EXERCISE INPUT section start

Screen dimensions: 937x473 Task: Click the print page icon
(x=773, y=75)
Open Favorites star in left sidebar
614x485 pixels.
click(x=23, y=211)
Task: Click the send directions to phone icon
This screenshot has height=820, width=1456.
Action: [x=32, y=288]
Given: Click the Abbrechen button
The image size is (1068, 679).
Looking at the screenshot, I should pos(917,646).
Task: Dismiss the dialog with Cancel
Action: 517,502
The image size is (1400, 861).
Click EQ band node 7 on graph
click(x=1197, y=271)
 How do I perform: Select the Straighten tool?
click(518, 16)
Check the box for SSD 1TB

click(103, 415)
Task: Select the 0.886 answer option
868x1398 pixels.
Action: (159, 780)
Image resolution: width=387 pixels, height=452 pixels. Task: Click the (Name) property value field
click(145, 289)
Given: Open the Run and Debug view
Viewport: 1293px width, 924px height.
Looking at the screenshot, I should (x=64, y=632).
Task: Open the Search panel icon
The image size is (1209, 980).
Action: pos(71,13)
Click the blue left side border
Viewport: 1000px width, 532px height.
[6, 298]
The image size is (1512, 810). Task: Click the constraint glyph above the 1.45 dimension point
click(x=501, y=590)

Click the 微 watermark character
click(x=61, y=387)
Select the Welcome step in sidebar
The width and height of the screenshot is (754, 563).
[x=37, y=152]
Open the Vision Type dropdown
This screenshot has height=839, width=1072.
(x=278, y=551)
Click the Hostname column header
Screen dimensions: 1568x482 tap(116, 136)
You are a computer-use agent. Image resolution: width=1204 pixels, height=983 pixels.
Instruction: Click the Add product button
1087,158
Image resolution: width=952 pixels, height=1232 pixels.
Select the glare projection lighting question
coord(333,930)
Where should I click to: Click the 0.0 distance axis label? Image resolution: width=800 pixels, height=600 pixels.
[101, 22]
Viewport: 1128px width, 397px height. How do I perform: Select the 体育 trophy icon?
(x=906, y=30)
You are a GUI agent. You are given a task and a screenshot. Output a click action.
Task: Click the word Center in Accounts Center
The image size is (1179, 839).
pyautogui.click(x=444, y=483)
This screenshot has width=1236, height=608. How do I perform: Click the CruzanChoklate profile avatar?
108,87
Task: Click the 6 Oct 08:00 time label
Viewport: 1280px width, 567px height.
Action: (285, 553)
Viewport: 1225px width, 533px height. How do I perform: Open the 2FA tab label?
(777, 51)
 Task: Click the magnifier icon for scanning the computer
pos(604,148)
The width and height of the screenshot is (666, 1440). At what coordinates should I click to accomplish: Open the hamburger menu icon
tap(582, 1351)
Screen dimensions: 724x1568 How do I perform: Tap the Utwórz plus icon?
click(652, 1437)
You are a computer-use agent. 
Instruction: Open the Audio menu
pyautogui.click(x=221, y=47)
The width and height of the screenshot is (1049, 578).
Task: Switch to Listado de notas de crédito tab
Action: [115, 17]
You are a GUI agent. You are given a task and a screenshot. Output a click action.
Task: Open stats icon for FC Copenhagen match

EXERCISE INPUT section end

**TASK PROMPT:**
Please repeat the entries above exactly as they read.

**OUTPUT FOR THIS TASK:**
Screen dimensions: 937x473 Task: Click the print page icon
(x=773, y=75)
Open Favorites star in left sidebar
614x485 pixels.
click(x=23, y=211)
Task: Click the send directions to phone icon
This screenshot has height=820, width=1456.
Action: [x=32, y=288]
Given: Click the Abbrechen button
The image size is (1068, 679).
Looking at the screenshot, I should pos(917,646).
Task: Dismiss the dialog with Cancel
Action: 517,502
The image size is (1400, 861).
Click EQ band node 7 on graph
click(x=1197, y=271)
 How do I perform: Select the Straighten tool?
click(518, 16)
Check the box for SSD 1TB

click(103, 415)
Task: Select the 0.886 answer option
868x1398 pixels.
Action: (159, 780)
Image resolution: width=387 pixels, height=452 pixels. Task: Click the (Name) property value field
click(145, 289)
Given: Open the Run and Debug view
Viewport: 1293px width, 924px height.
Looking at the screenshot, I should (x=64, y=632).
Task: Open the Search panel icon
The image size is (1209, 980).
Action: pos(71,13)
Click the blue left side border
Viewport: 1000px width, 532px height.
[6, 298]
The image size is (1512, 810). Task: Click the constraint glyph above the 1.45 dimension point
click(x=501, y=590)

Click the 微 watermark character
click(x=61, y=387)
Select the Welcome step in sidebar
The width and height of the screenshot is (754, 563).
[x=37, y=152]
Open the Vision Type dropdown
This screenshot has height=839, width=1072.
(x=278, y=551)
Click the Hostname column header
Screen dimensions: 1568x482 tap(116, 136)
You are a computer-use agent. Image resolution: width=1204 pixels, height=983 pixels.
Instruction: Click the Add product button
1087,158
Image resolution: width=952 pixels, height=1232 pixels.
Select the glare projection lighting question
coord(333,930)
Where should I click to: Click the 0.0 distance axis label? Image resolution: width=800 pixels, height=600 pixels.
[101, 22]
Viewport: 1128px width, 397px height. How do I perform: Select the 体育 trophy icon?
(x=906, y=30)
You are a GUI agent. You are given a task and a screenshot. Output a click action.
Task: Click the word Center in Accounts Center
The image size is (1179, 839).
pyautogui.click(x=444, y=483)
This screenshot has width=1236, height=608. How do I perform: Click the CruzanChoklate profile avatar?
108,87
Task: Click the 6 Oct 08:00 time label
Viewport: 1280px width, 567px height.
Action: (285, 553)
Viewport: 1225px width, 533px height. How do I perform: Open the 2FA tab label?
(777, 51)
 Task: Click the magnifier icon for scanning the computer
pos(604,148)
The width and height of the screenshot is (666, 1440). At what coordinates should I click to accomplish: Open the hamburger menu icon
tap(582, 1351)
Screen dimensions: 724x1568 How do I perform: Tap the Utwórz plus icon?
click(652, 1437)
You are a computer-use agent. 
Instruction: Open the Audio menu
pyautogui.click(x=221, y=47)
The width and height of the screenshot is (1049, 578).
Task: Switch to Listado de notas de crédito tab
Action: [115, 17]
You are a GUI agent. You are given a task and a screenshot. Output a click action.
Task: Open stats icon for FC Copenhagen match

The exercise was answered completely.